St Augustine (354-430) was a Christian philosopher, the first to succeed in applying the thought of Plato to the Christian faith. Many attempted it before, such as Origen, Tertulian and the Gnostics, but they all came up with something that was not the true faith. Muslim philosophers later ran into the very same trouble.
Instead of treating Christian and Platonic ideas on equal terms, Augustine interpreted the Christian faith through Plato.
He is famous for two books especially:
- “Confessions” (398) tells about his search for the truth, which finally brought him to Christ.
- “City of God” (426) lays out his ideas about history as the Roman Empire was falling apart in the west. He saw history as the story of two cities: the City of God and the City of Man.
We have 4 million of his words (meaning he wrote at least 330 words a day), much of it written against the heretics of his day.
When Augustine was nineteen he read Cicero and burned for the truth (he loved both Cicero and Virgil). He kept searching for the truth till he found it.
His mother was a Christian, so he knew all the Christian answers to his questions. They did not persuade:
- Question: How could evil exist in a world created by a good and perfect God?
- Question: If Holy Scripture came from God, why was it not as beautifully written as Cicero?
- He could neither marry nor leave his live-in girlfriend. “Give me chastity, but not just yet”.
- He was afraid to trust in God.
His mother was a pious, holy Berber woman who prayed every day for twenty years for his soul. But she was no intellectual like her son. He would have to go out and find the answers for himself. It took him 13 years, from 373 to 386.
First he came to the Manichaeans. According to Mani, a prophet from Babylon, the world was created by a good god and an evil god and we are in the battle between them. This made sense to Augustine.
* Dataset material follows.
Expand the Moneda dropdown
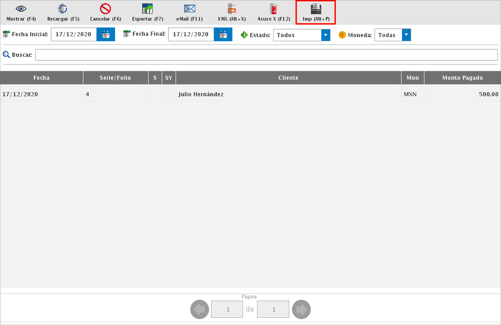Screen dimensions: 501x325 pyautogui.click(x=406, y=35)

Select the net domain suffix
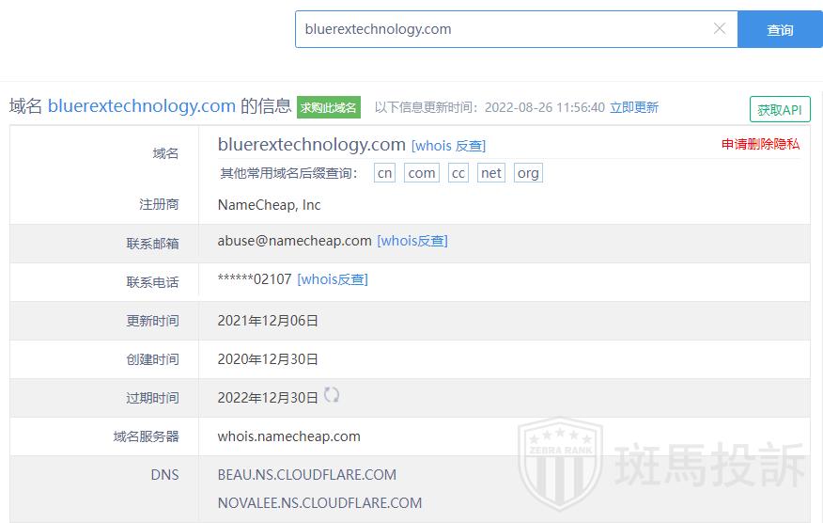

But the more he learned, the more questions he had.
In time when he finally got a chance to ask one of the top Manichaeans his questions, he found that there were no answers — just a lot of fine words.
So he left the Manichaeans. Next he read philosophy, especially Porphyry, a follower of Plotinus, the founder of what we call Neoplatonism. It helped him to understand God. The reason Augustine was able to bring Plato and Christ together was because he came to Christ through Plato. It was not something he thought up one afternoon — it was his life.
When he moved to Milan he met the bishop, St Ambrose. His mother made sure of it. He admired Ambrose and Ambrose, as busy as he was, helped Augustine work through his difficulties and brought him to Christ. His mother’s prayers were answered at last! We know her as St Monica, the namesake of Santa Monica, California.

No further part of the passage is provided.